(Exercise material)

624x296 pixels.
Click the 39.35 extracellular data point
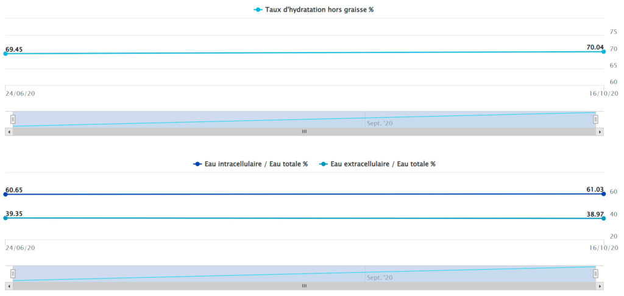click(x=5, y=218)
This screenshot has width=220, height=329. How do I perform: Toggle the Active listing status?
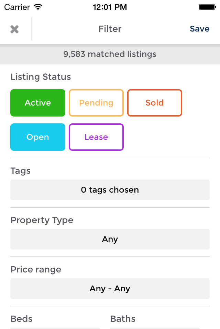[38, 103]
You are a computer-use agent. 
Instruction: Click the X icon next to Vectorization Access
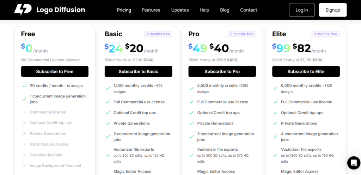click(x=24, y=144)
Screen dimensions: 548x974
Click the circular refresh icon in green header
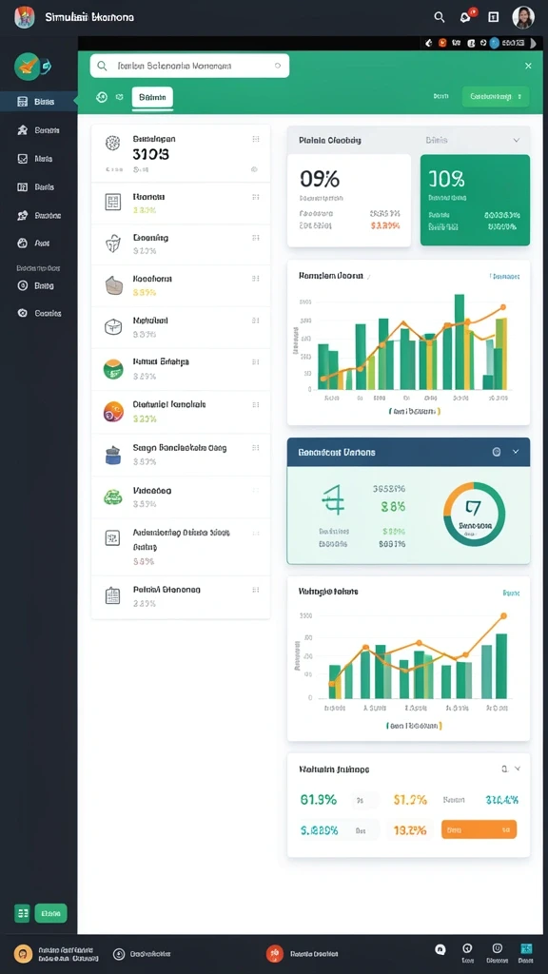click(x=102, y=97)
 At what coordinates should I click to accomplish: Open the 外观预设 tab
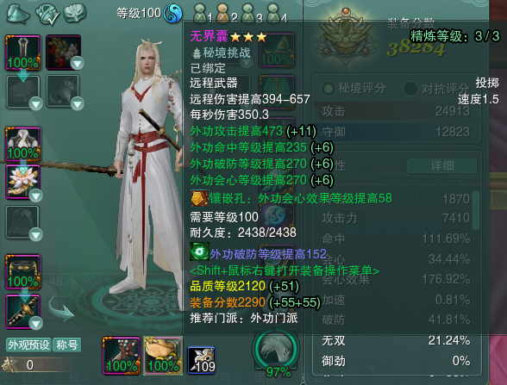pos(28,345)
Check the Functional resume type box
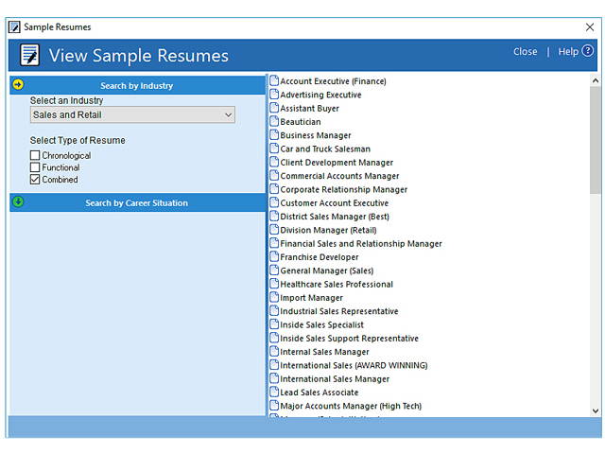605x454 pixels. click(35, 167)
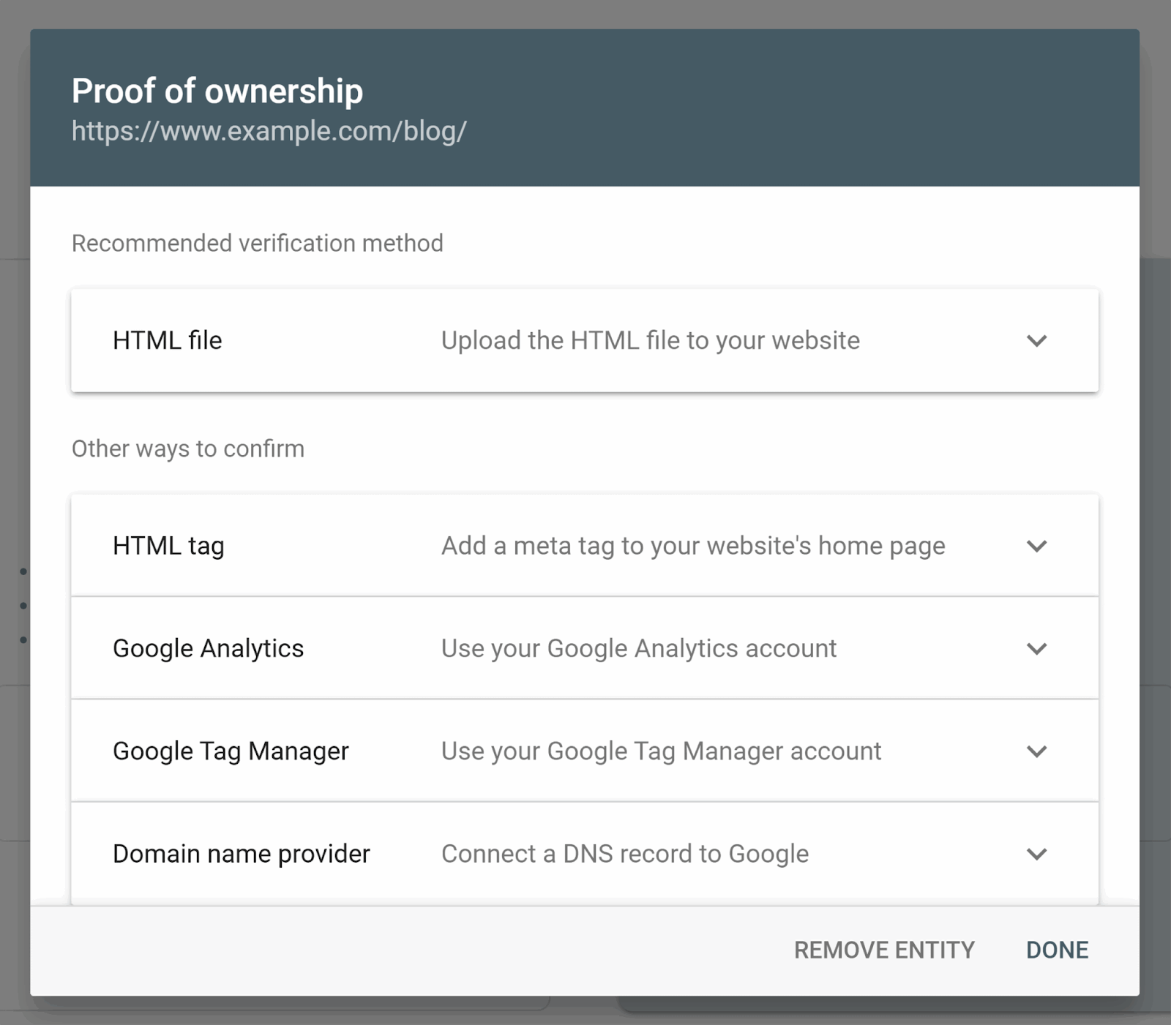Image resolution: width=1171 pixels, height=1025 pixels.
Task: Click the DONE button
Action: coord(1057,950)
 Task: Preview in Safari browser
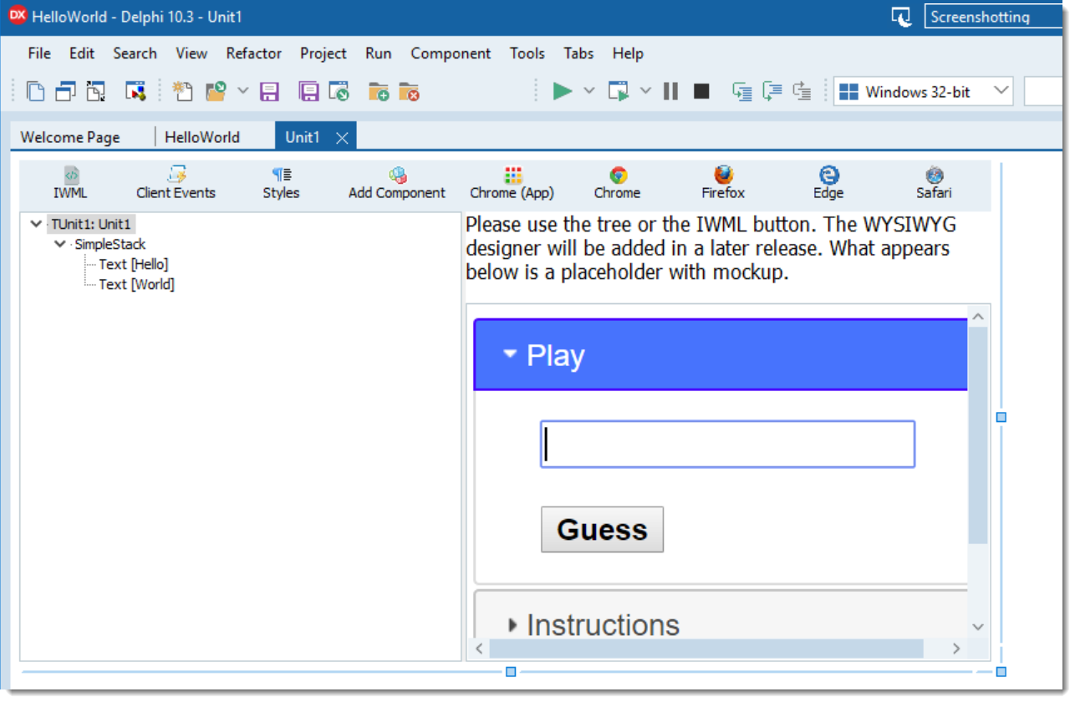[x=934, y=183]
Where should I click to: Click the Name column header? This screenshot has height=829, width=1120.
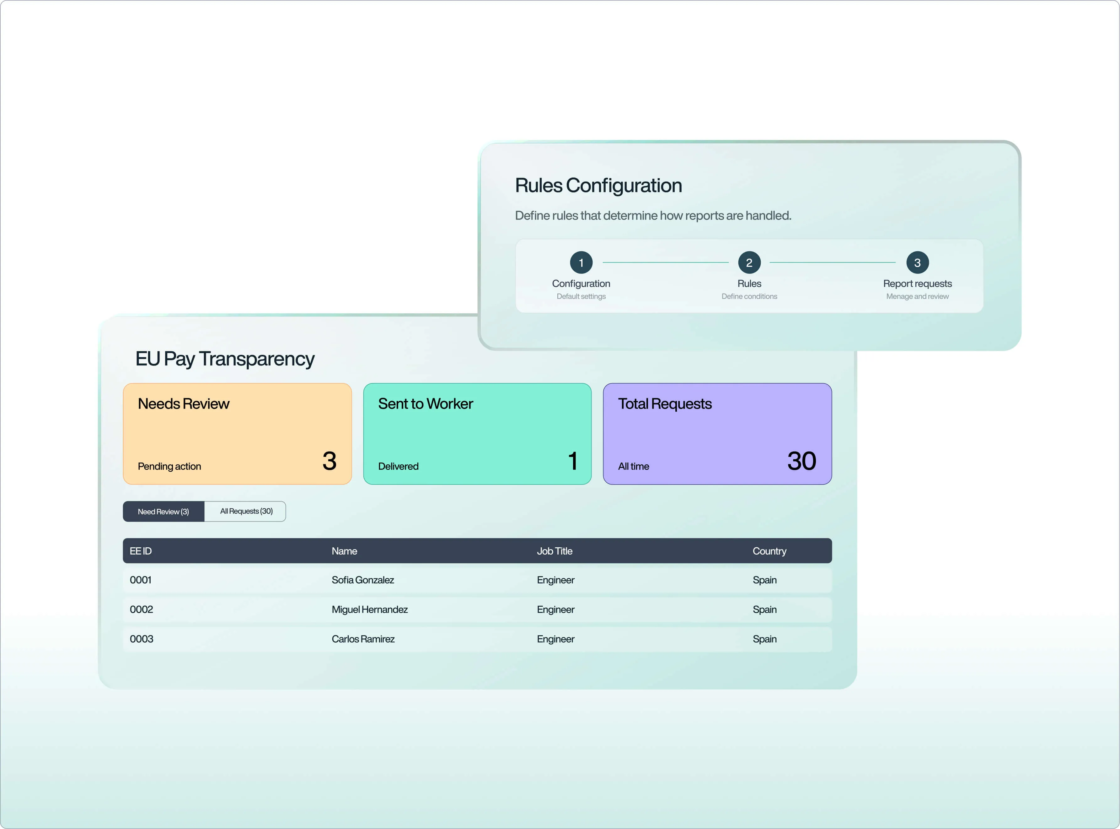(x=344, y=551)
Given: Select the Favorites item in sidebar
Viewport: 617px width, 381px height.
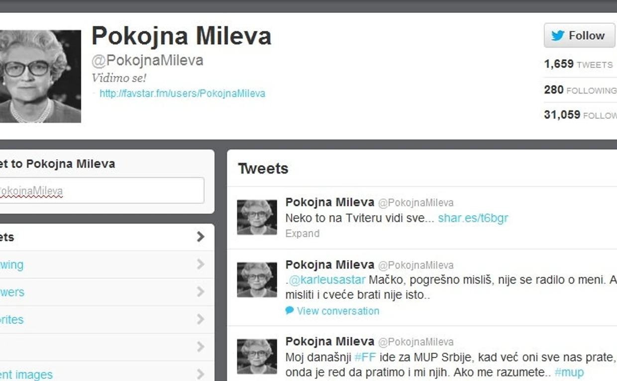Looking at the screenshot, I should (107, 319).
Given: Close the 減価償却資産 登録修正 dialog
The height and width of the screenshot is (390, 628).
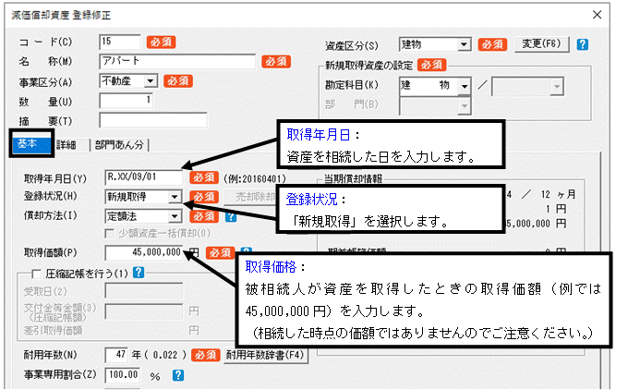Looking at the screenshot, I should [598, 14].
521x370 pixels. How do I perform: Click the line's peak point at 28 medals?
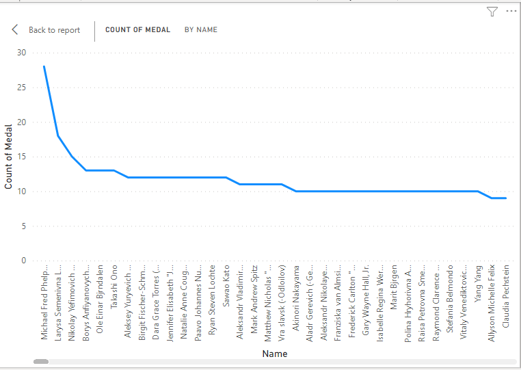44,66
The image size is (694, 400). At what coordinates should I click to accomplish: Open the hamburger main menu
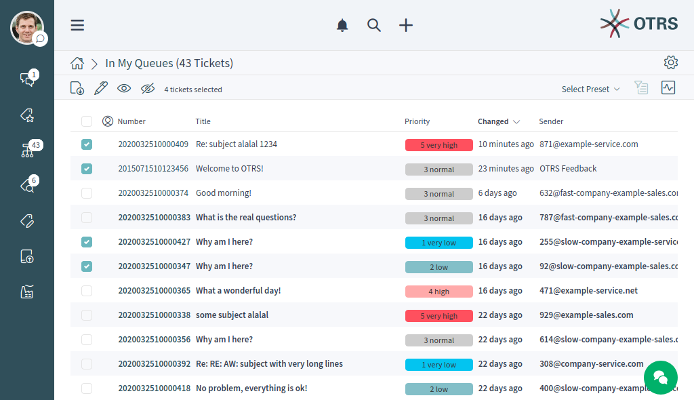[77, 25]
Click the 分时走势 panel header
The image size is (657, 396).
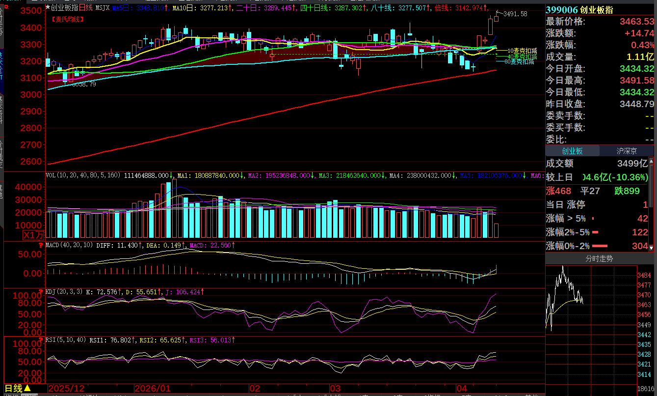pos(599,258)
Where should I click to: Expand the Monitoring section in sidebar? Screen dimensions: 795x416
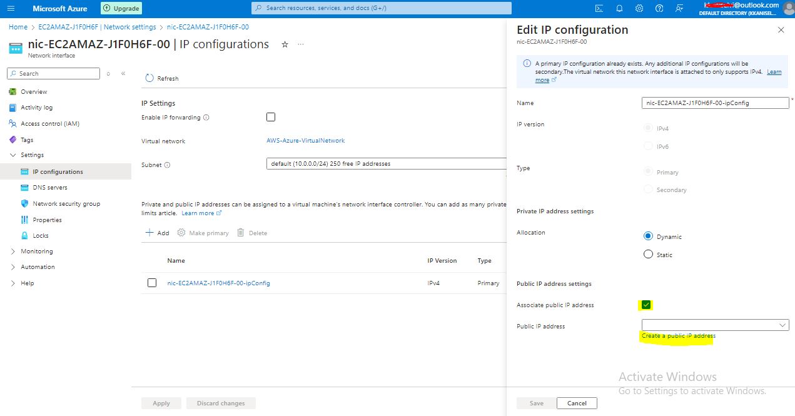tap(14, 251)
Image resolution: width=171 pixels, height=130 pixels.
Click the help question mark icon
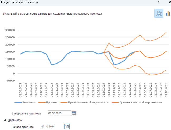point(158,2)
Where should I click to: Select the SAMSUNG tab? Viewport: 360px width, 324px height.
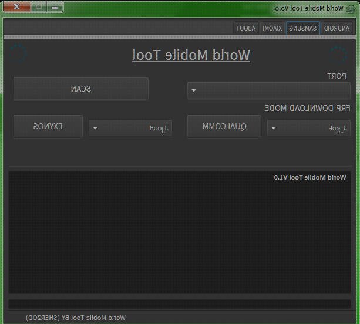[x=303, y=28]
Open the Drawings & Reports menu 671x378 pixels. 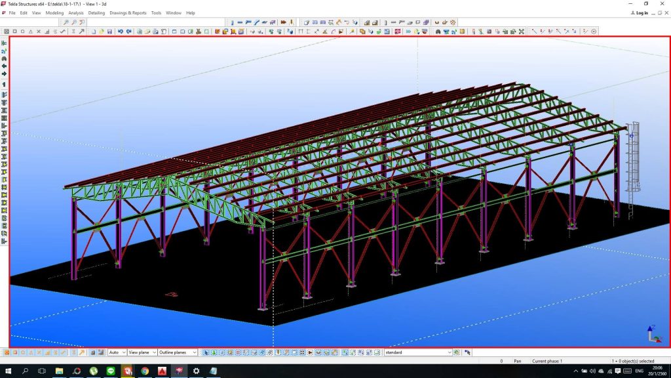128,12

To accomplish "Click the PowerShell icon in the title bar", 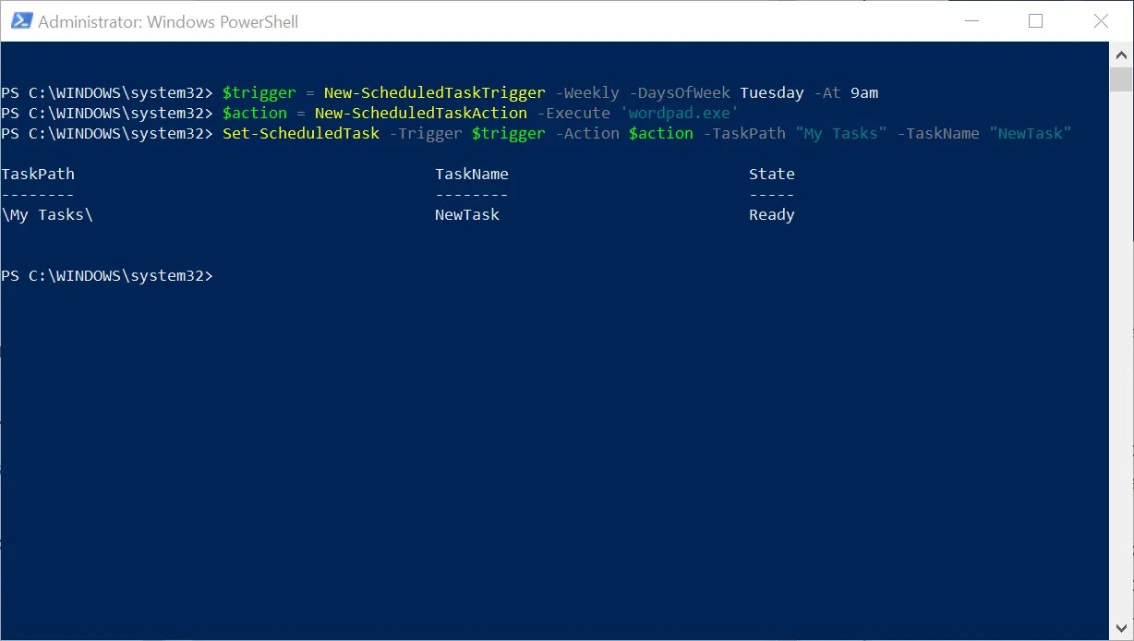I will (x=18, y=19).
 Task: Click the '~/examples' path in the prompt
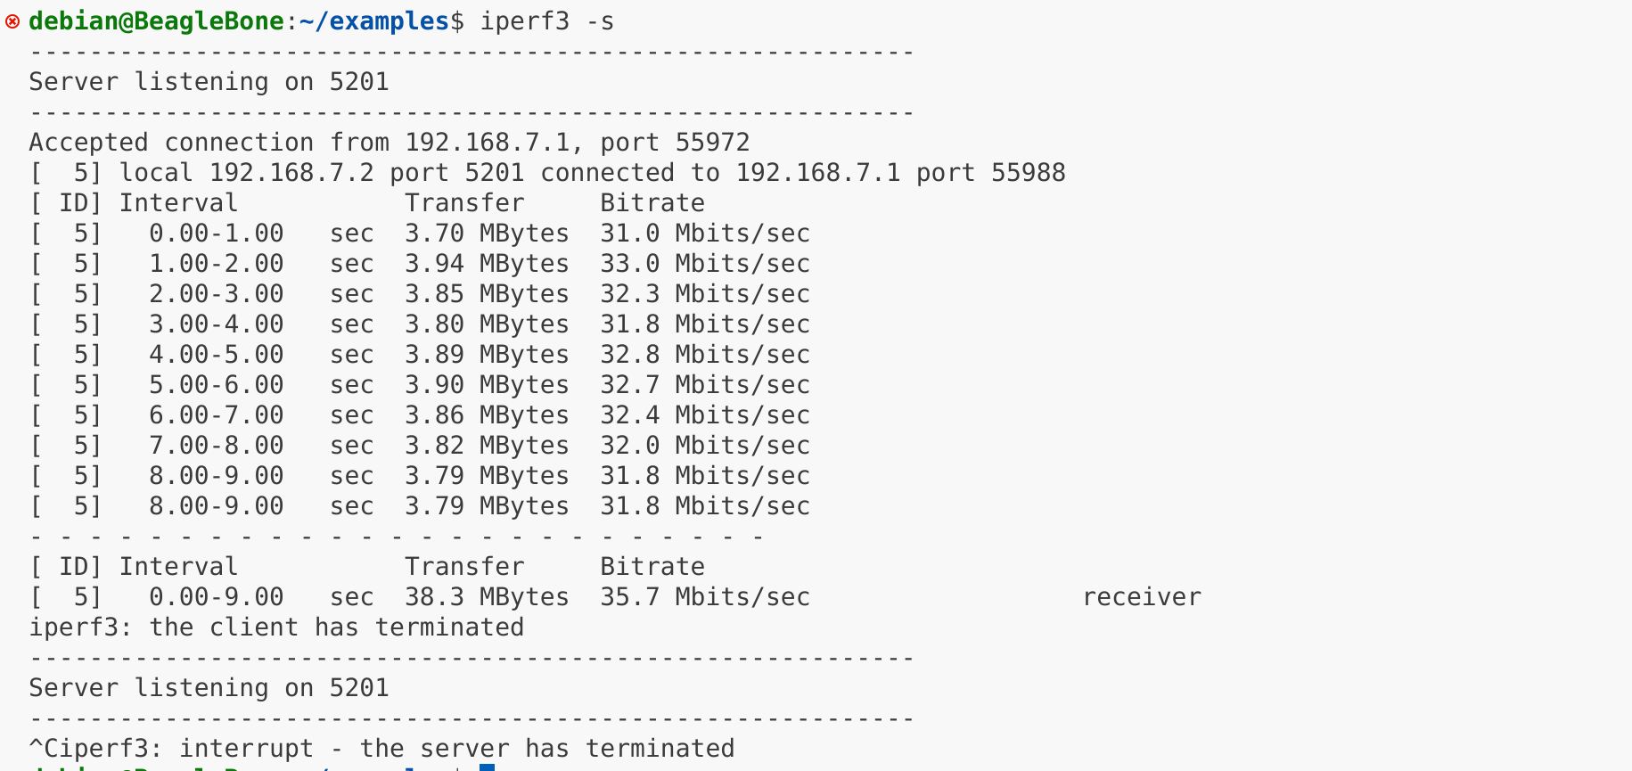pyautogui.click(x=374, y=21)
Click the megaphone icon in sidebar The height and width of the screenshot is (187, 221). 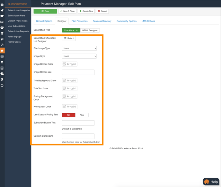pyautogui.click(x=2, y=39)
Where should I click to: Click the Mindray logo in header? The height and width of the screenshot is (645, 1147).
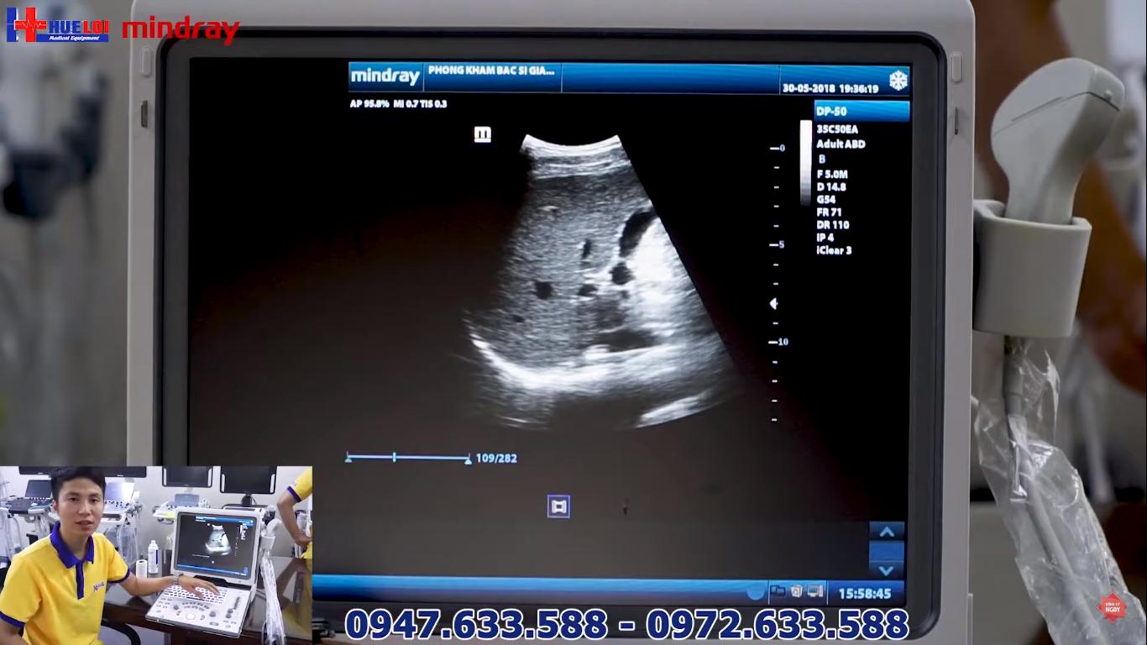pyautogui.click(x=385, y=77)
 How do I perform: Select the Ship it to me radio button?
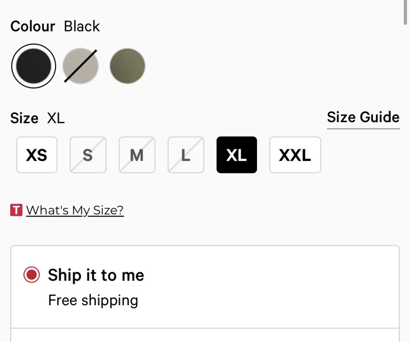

(End Exercise material)

§ Task goal: From the first line of the records through the line with "Screen dimensions: 548x974", reproduce each line exactly and leave the pictures out.

§ Expected answer:
624x296 pixels.
Click the 39.35 extracellular data point
click(x=5, y=218)
This screenshot has width=220, height=329. How do I perform: Toggle the Active listing status?
[38, 103]
You are a computer-use agent. 
Instruction: Click the X icon next to Vectorization Access
click(x=24, y=144)
Screen dimensions: 548x974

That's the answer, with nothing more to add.